Intégrer la clause « au dernier vivant » dans une stratégie patrimoniale globale

Sur Invest4Good, on parle beaucoup d’investissement responsable, mais aussi de cohérence globale : votre façon d’investir, de protéger vos proches et d’organiser votre transmission fait partie d’un même récit.

La clause au dernier vivant est une pièce de ce puzzle, à articuler avec :

  • Votre régime matrimonial (communauté, séparation, participation aux acquêts, etc.),
  • Vos contrats d’assurance vie (qui peut être un outil puissant pour rééquilibrer entre conjoint et enfants),
  • Éventuelles sociétés civiles (SCI, holding) utilisées pour structurer l’immobilier ou l’entreprise,
  • Vos objectifs d’impact : souhaitez-vous léguer une partie de votre patrimoine à une fondation, à une entreprise sociale, à un projet environnemental ? La marge de manœuvre dépendra aussi de ce que vous laissez à votre conjoint et à vos enfants.

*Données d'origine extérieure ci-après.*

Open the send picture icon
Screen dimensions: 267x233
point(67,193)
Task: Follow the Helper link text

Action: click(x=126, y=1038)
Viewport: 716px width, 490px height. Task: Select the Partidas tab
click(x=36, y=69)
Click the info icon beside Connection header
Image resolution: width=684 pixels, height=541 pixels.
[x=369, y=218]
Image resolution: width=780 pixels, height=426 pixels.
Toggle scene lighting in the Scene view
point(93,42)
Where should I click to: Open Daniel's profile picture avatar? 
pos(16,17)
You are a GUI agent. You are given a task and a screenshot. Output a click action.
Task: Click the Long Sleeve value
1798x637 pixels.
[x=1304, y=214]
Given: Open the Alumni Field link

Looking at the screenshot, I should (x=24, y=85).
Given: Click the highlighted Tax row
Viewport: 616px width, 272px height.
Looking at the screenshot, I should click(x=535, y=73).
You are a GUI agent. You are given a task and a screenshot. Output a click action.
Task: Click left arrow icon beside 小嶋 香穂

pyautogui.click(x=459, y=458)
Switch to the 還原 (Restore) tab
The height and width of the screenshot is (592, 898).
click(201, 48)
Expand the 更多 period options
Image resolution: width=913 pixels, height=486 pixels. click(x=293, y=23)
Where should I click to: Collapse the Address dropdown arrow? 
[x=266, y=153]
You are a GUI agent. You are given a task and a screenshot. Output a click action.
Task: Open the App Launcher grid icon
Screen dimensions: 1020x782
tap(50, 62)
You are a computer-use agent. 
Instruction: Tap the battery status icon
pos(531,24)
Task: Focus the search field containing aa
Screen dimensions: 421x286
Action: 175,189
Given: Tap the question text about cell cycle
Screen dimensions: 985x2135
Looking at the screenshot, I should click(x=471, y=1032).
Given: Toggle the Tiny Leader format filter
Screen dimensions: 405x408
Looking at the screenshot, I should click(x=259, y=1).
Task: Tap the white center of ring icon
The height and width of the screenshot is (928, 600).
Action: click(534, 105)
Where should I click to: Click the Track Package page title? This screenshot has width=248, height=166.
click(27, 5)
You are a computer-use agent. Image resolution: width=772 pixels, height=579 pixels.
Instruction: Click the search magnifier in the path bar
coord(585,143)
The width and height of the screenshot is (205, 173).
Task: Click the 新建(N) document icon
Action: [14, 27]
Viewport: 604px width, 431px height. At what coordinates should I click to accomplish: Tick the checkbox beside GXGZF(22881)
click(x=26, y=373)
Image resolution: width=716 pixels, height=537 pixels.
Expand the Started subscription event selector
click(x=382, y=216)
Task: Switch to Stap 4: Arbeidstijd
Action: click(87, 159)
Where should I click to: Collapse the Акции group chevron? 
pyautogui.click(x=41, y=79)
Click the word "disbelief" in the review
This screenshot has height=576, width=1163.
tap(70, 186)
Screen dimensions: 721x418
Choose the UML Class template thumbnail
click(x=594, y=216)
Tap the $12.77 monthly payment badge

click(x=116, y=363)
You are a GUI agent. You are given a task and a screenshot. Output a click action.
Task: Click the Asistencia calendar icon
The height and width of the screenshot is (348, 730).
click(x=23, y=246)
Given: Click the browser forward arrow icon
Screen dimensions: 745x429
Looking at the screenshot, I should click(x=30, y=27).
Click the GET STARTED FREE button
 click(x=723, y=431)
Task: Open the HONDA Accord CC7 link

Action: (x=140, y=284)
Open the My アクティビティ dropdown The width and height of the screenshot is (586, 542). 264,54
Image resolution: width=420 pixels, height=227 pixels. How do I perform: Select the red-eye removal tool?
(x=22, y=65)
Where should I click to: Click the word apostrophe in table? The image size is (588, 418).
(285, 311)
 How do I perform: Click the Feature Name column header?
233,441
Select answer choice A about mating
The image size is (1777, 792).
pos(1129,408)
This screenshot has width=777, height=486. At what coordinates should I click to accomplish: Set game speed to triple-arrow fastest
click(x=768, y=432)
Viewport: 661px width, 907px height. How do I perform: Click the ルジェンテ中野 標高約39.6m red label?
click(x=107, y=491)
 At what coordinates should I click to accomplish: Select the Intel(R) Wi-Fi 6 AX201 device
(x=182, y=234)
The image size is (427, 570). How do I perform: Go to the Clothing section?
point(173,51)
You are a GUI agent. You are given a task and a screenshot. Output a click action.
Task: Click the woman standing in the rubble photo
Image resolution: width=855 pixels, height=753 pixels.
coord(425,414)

Avant de signer la moindre clause, demandez à votre notaire ou à votre conseiller de vous montrer noir sur blanc :

  • Qui reçoit quoi, et quand, au premier décès ?
  • Qui reçoit quoi, et quand, au second décès ?
  • Quel est l’ordre de grandeur des droits de succession dans chaque scénario ?
  • Quelles marges de manœuvre reste-t-il pour flécher une partie de votre patrimoine vers des projets alignés avec vos valeurs ?

C’est seulement à ce niveau de détail que la clause « au dernier vivant » cesse d’être une formalité signée à la va-vite… pour devenir un véritable outil de stratégie patrimoniale, au service de vos proches et de vos convictions.